Maximum drawdown describes the maximum observed loss in the value of an investment from peak to trough before a new peak value forms.5 The maximum drawdown may represent a historical indication of the maximal downside risk an investment may carry. Beta is a coefficient that tells us the price sensitivity an individual asset experiences on average in terms of benchmark performance, in this case, the 60/40 portfolio.6 Thus, the Beta is a measure of variability. A value greater than 1.0 indicates a strong directional correlation and may represent risk exposure to the benchmark. Looking above we can see that Beta is lower as we move across strategies to the right, meaning Macro strategies have the lowest average directional relationship with the 60/40 portfolio. VaR (Value at Risk) is the amount an investment might lose over a 1 month period with 95% confidence. The higher the confidence interval, the broader the dispersion of return.7 A higher VaR indicates a greater potential for short-term loss, so the 60/40 is statistically at risk of losing 4.10% each month based on past returns with a 95% confidence. The hedge fund strategies above have lower VaR, consistent with their beta profiles, given the potential for drawdowns with lesser depth.

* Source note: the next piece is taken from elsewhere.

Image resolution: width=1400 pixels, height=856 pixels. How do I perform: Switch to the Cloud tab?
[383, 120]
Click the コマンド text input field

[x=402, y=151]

Based on these results and the historical performance of the indices we have analyzed; we can start to develop an impression of the value that low beta hedge funds may be able to provide in portfolios from the perspective of risk-adjusted return. In a market laden with uncertainty and the potential for continued volatility, it may be vital to consider the risk metrics associated with portfolio allocation that may protect from drawdown and hedge volatility with strategies that access alternative sources of return. Lower beta hedge fund strategies are designed to target these alternative sources of return through active management, meaning that these opportunities are not only engineered to maximize investor return, but they may be able to adapt across broader market conditions.